■ Stored items from a collection:

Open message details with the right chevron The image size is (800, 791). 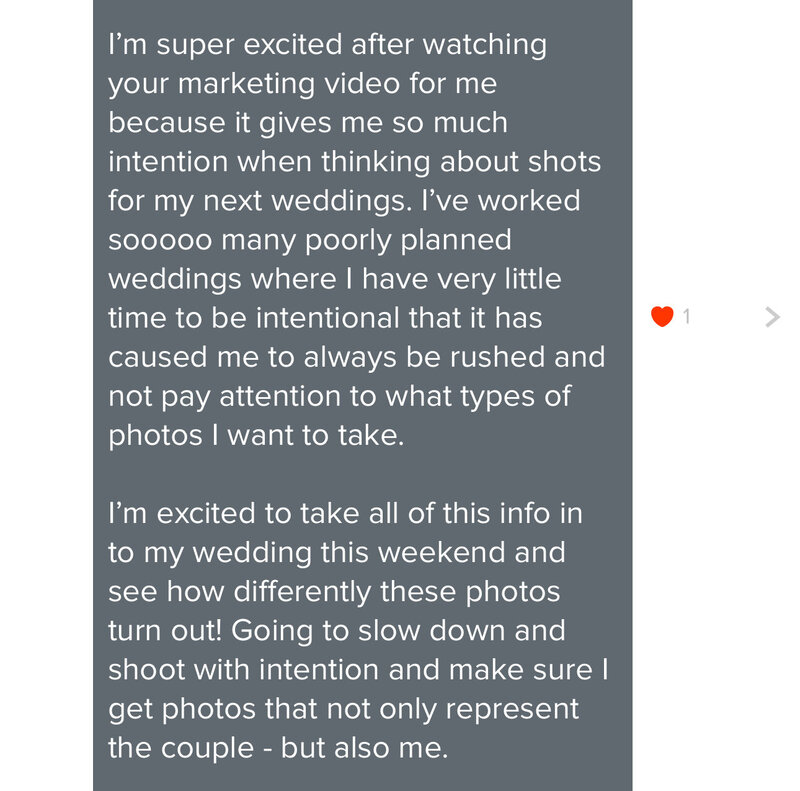pos(772,317)
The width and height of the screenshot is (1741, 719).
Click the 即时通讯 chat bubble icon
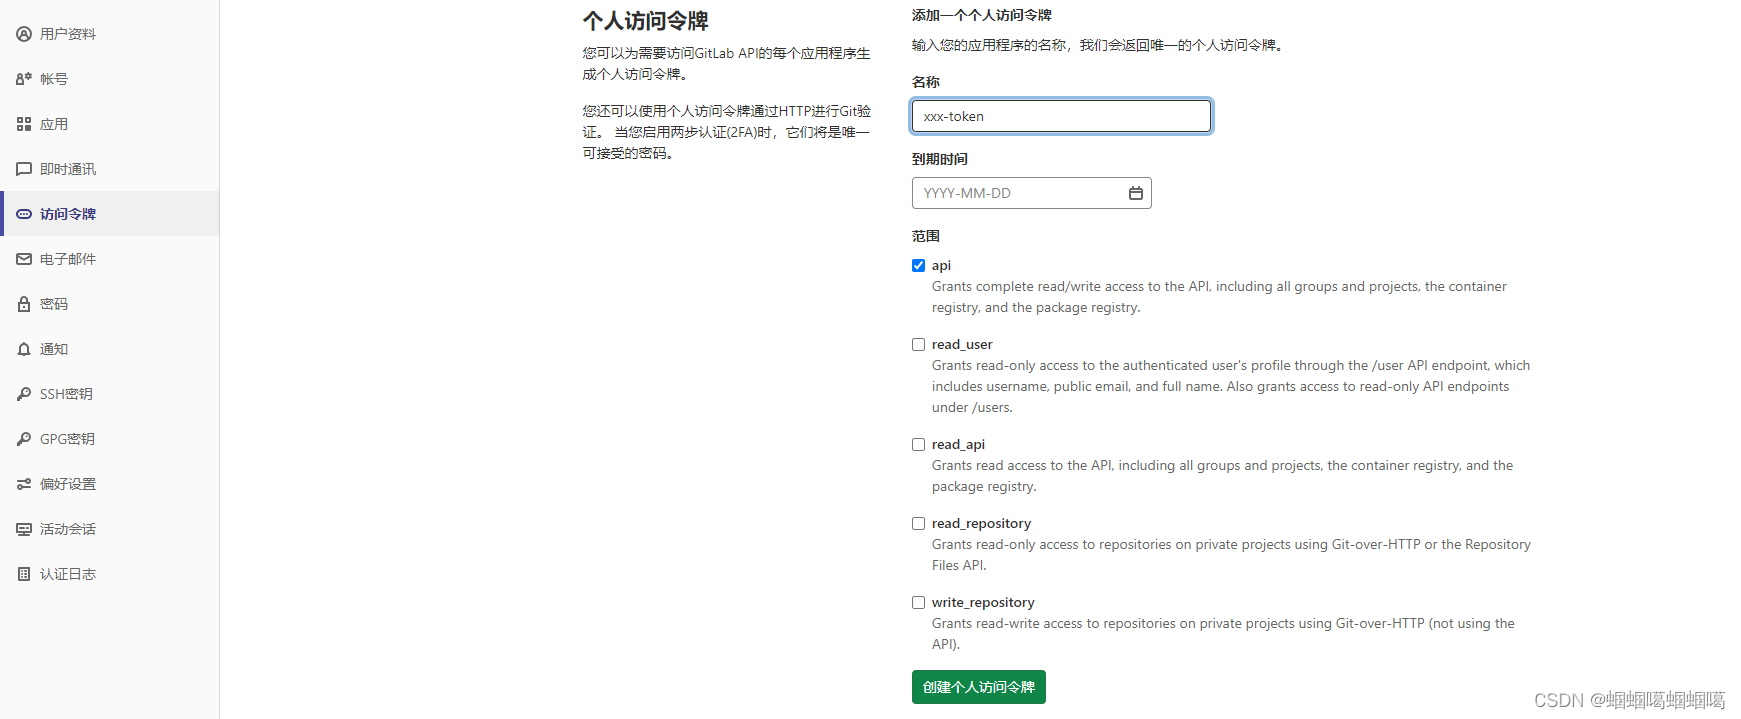coord(23,168)
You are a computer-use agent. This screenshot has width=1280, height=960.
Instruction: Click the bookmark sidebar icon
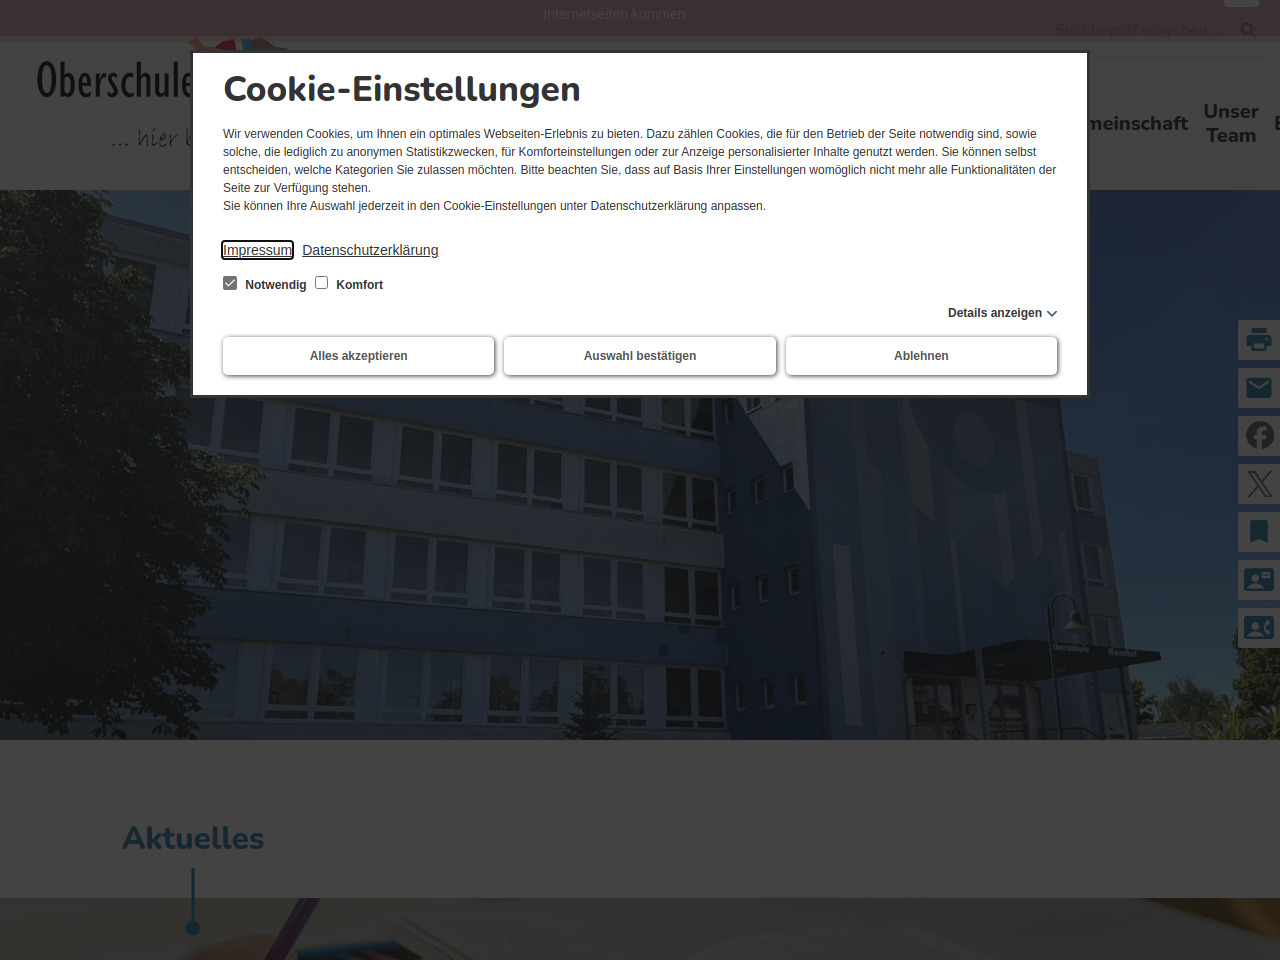[x=1258, y=532]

■ Exercise directions:
Report the lines above that contain "width".

■ Your response:
The width and height of the screenshot is (1741, 719).
You are a computer-use agent. This screenshot has width=1280, height=960.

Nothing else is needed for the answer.